Figure 2. Role of ET-1 in the AngII-induced inhibition of CSE expression and activity. HUVECs were treated with 10-6 M AngII for 24 h following pretreatment with 1 µM BQ788 for 24 h. (A) Protein expression levels of CSE were detected by western blotting. (B) CSE activity was assessed by methylene blue spectrophotometry. HUVECs were treated with 1 nM ET-1 for 6, 12 or 24 h. (C) Protein expression levels of CSE were detected by western blotting. (D) CSE activity was assessed by methylene blue spectrophotometry. Data are presented as the mean ± standard error of the mean (n=3). #P<0.05 and ##P<0.01 vs. control group. ET-1, endothelin-1; AngII, angiotensin II; CSE, cystathionine-γ-lyase; HUVECs, human umbilical vein endothelial cells; GAPDH, glyceraldehyde 3-phosphate dehydrogenase.

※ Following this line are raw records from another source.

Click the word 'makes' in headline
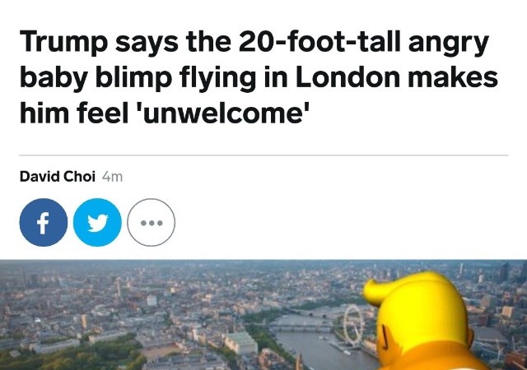 (x=453, y=77)
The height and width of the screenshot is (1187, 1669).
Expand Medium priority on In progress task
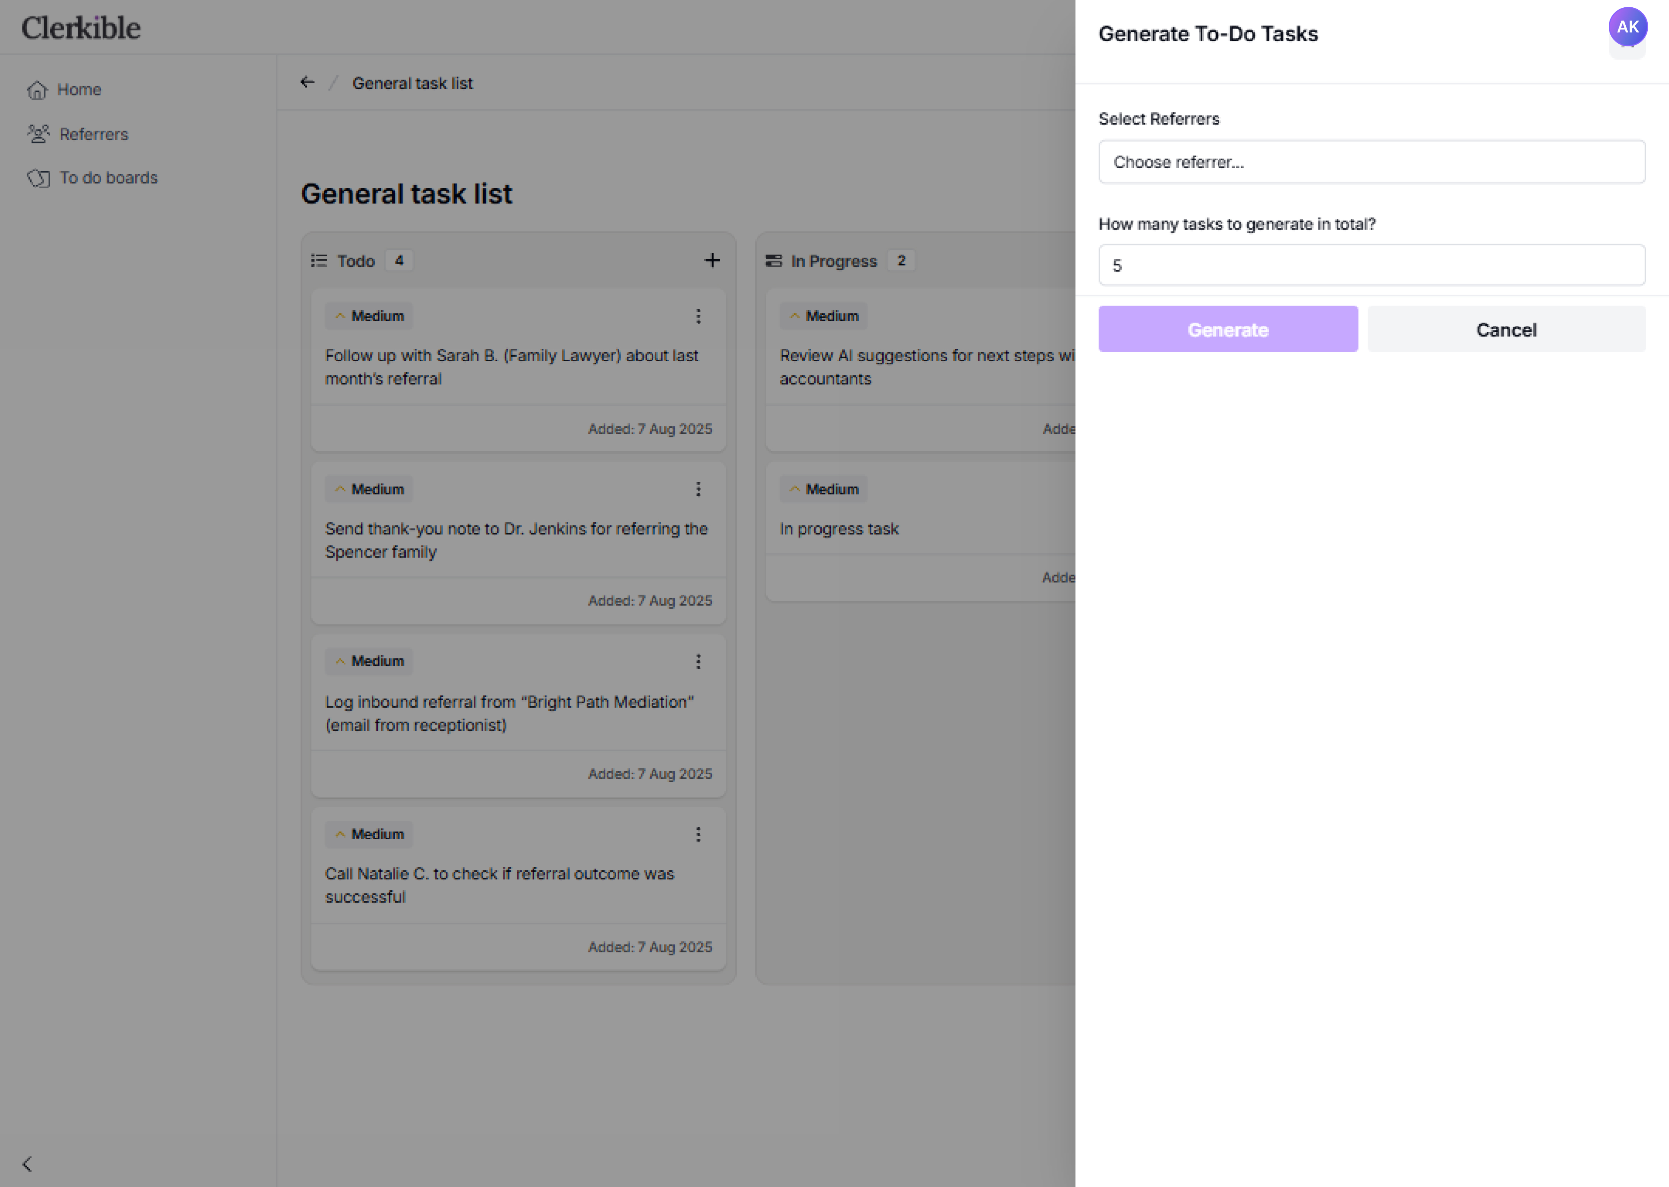click(824, 489)
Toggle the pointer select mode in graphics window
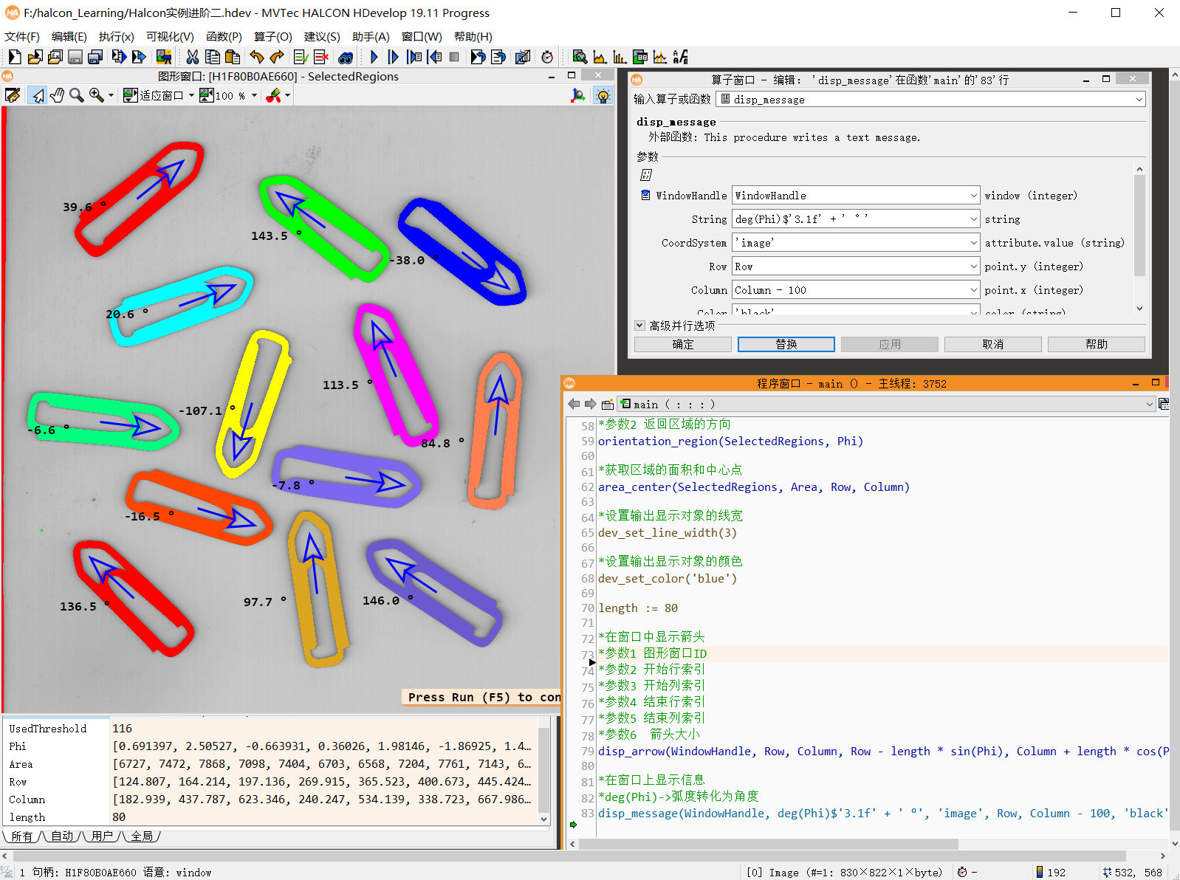 click(x=38, y=95)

Exogenous treatment with H2S and ET-1 inhibitor reduces cytotoxicity via suppressing ER stress, iNOS/NO and ET-1 in AngII-treated HUVECs

Since AngII-induced cytotoxicity results in a decrease in CSE expression and activity, and therefore a decrease in endogenous H2S production, the protective effects of exogenous H2S on AngII-induced inflammatory responses were investigated. As presented in Fig. 3, pretreatment of HUVECs with NaHS for 1 h prior to AngII exposure significantly attenuated the increased levels of ET-1 (Fig. 3A), iNOS (Fig. 3B), GRP78 (Fig. 3C), CHOP (Fig. 3D) and nitrite (Fig. 3E) induced by 10-6 M AngII treatment for 24 h, in a dose-dependent manner. The decrease in cell viability induced by 10-6 M AngII treatment for 24 h was significantly abrogated, in a dose-dependent manner, by pretreatment with NaHS for 1 h prior to AngII exposure (Fig. 3F).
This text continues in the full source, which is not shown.